** Opening GIVEN DATA block **
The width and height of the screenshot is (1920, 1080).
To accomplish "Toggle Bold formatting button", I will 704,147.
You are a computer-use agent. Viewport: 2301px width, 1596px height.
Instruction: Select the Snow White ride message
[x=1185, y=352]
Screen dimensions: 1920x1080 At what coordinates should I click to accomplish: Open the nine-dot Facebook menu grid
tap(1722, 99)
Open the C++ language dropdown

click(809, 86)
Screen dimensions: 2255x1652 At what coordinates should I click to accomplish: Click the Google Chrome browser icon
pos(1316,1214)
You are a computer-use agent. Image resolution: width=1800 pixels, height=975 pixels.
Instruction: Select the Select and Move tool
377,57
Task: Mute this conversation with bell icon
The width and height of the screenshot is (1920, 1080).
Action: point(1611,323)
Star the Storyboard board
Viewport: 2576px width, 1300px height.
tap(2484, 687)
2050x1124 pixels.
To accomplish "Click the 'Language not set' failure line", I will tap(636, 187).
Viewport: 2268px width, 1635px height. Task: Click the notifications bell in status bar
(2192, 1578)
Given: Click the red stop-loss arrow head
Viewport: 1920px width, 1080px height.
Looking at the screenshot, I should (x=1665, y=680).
** Closing GIVEN DATA block **
▸ **WHAT IS NEEDED**
Print all of the lines above so that each one matches its original exactly.

▸ **ANSWER AREA**
The width and height of the screenshot is (1920, 1080).
To accomplish "Toggle Bold formatting button", I will 704,147.
You are a computer-use agent. Viewport: 2301px width, 1596px height.
Instruction: Select the Snow White ride message
[x=1185, y=352]
Screen dimensions: 1920x1080 At what coordinates should I click to accomplish: Open the nine-dot Facebook menu grid
tap(1722, 99)
Open the C++ language dropdown

click(809, 86)
Screen dimensions: 2255x1652 At what coordinates should I click to accomplish: Click the Google Chrome browser icon
pos(1316,1214)
You are a computer-use agent. Image resolution: width=1800 pixels, height=975 pixels.
Instruction: Select the Select and Move tool
377,57
Task: Mute this conversation with bell icon
The width and height of the screenshot is (1920, 1080).
Action: point(1611,323)
Star the Storyboard board
Viewport: 2576px width, 1300px height.
tap(2484, 687)
2050x1124 pixels.
To accomplish "Click the 'Language not set' failure line", I will tap(636, 187).
Viewport: 2268px width, 1635px height. Task: Click the notifications bell in status bar
(2192, 1578)
Given: Click the red stop-loss arrow head
Viewport: 1920px width, 1080px height.
Looking at the screenshot, I should (x=1665, y=680).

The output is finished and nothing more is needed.